▶ Problem
The full set of entries below needs to be written out exactly.

▶ Dataset records
BEGIN

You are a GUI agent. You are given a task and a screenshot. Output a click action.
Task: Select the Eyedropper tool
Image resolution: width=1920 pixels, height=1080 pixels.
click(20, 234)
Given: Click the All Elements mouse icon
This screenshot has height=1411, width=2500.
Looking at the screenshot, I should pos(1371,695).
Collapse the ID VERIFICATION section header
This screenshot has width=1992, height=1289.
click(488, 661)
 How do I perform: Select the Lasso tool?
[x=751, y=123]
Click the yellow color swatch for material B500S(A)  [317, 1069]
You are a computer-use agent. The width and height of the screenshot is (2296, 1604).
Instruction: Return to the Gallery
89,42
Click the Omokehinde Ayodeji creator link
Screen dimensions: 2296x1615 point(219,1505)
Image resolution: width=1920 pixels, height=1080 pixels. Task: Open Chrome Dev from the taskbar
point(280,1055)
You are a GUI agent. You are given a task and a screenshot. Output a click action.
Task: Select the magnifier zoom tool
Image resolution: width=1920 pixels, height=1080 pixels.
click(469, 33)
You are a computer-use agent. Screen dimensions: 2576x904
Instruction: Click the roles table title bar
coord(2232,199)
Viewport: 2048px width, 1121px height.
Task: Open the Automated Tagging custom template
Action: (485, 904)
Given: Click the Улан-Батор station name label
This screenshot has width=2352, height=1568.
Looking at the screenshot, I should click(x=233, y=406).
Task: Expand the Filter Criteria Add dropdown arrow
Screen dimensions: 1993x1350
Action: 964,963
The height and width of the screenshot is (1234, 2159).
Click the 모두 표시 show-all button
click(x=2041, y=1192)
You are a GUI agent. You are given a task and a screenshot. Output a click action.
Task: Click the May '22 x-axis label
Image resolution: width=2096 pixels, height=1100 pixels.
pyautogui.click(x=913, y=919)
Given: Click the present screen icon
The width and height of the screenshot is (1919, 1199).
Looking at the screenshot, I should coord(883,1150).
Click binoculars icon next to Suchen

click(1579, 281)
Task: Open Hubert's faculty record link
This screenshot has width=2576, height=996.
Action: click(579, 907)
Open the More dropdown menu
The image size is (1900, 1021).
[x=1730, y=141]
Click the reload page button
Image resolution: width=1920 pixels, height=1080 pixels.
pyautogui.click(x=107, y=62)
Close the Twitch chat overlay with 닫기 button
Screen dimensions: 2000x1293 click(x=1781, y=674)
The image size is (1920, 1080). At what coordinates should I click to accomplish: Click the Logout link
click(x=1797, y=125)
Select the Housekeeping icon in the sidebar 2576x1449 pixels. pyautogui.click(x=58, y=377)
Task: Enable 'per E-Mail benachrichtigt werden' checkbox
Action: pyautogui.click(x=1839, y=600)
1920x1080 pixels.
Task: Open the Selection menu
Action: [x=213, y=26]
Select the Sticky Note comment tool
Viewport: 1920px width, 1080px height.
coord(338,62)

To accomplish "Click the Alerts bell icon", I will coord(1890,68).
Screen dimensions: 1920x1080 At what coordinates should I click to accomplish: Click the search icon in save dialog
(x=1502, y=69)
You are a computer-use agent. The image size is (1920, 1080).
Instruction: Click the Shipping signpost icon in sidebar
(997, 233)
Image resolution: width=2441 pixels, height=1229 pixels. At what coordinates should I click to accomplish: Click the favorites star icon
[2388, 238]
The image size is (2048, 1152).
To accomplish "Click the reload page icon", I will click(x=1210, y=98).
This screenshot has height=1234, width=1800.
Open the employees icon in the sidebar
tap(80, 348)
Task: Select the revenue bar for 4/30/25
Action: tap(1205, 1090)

END

▶ Solution to this task
You are a GUI agent. You are given a task and a screenshot. Output a click action.
Task: Select the Eyedropper tool
Image resolution: width=1920 pixels, height=1080 pixels.
click(20, 234)
Given: Click the All Elements mouse icon
This screenshot has height=1411, width=2500.
Looking at the screenshot, I should pos(1371,695).
Collapse the ID VERIFICATION section header
This screenshot has width=1992, height=1289.
click(488, 661)
 How do I perform: Select the Lasso tool?
[x=751, y=123]
Click the yellow color swatch for material B500S(A)  [317, 1069]
You are a computer-use agent. The width and height of the screenshot is (2296, 1604).
Instruction: Return to the Gallery
89,42
Click the Omokehinde Ayodeji creator link
Screen dimensions: 2296x1615 point(219,1505)
Image resolution: width=1920 pixels, height=1080 pixels. Task: Open Chrome Dev from the taskbar
point(280,1055)
You are a GUI agent. You are given a task and a screenshot. Output a click action.
Task: Select the magnifier zoom tool
Image resolution: width=1920 pixels, height=1080 pixels.
click(469, 33)
You are a computer-use agent. Screen dimensions: 2576x904
Instruction: Click the roles table title bar
coord(2232,199)
Viewport: 2048px width, 1121px height.
Task: Open the Automated Tagging custom template
Action: (485, 904)
Given: Click the Улан-Батор station name label
This screenshot has width=2352, height=1568.
Looking at the screenshot, I should click(x=233, y=406).
Task: Expand the Filter Criteria Add dropdown arrow
Screen dimensions: 1993x1350
Action: 964,963
The height and width of the screenshot is (1234, 2159).
Click the 모두 표시 show-all button
click(x=2041, y=1192)
You are a GUI agent. You are given a task and a screenshot. Output a click action.
Task: Click the May '22 x-axis label
Image resolution: width=2096 pixels, height=1100 pixels.
pyautogui.click(x=913, y=919)
Given: Click the present screen icon
The width and height of the screenshot is (1919, 1199).
Looking at the screenshot, I should coord(883,1150).
Click binoculars icon next to Suchen

click(1579, 281)
Task: Open Hubert's faculty record link
This screenshot has width=2576, height=996.
Action: click(579, 907)
Open the More dropdown menu
The image size is (1900, 1021).
[x=1730, y=141]
Click the reload page button
Image resolution: width=1920 pixels, height=1080 pixels.
pyautogui.click(x=107, y=62)
Close the Twitch chat overlay with 닫기 button
Screen dimensions: 2000x1293 click(x=1781, y=674)
The image size is (1920, 1080). At what coordinates should I click to accomplish: Click the Logout link
click(x=1797, y=125)
Select the Housekeeping icon in the sidebar 2576x1449 pixels. pyautogui.click(x=58, y=377)
Task: Enable 'per E-Mail benachrichtigt werden' checkbox
Action: pyautogui.click(x=1839, y=600)
1920x1080 pixels.
Task: Open the Selection menu
Action: [x=213, y=26]
Select the Sticky Note comment tool
Viewport: 1920px width, 1080px height.
coord(338,62)

To accomplish "Click the Alerts bell icon", I will coord(1890,68).
Screen dimensions: 1920x1080 At what coordinates should I click to accomplish: Click the search icon in save dialog
(x=1502, y=69)
You are a computer-use agent. The image size is (1920, 1080).
Instruction: Click the Shipping signpost icon in sidebar
(997, 233)
Image resolution: width=2441 pixels, height=1229 pixels. At what coordinates should I click to accomplish: Click the favorites star icon
[2388, 238]
The image size is (2048, 1152).
To accomplish "Click the reload page icon", I will click(x=1210, y=98).
This screenshot has height=1234, width=1800.
Open the employees icon in the sidebar
tap(80, 348)
Task: Select the revenue bar for 4/30/25
Action: tap(1205, 1090)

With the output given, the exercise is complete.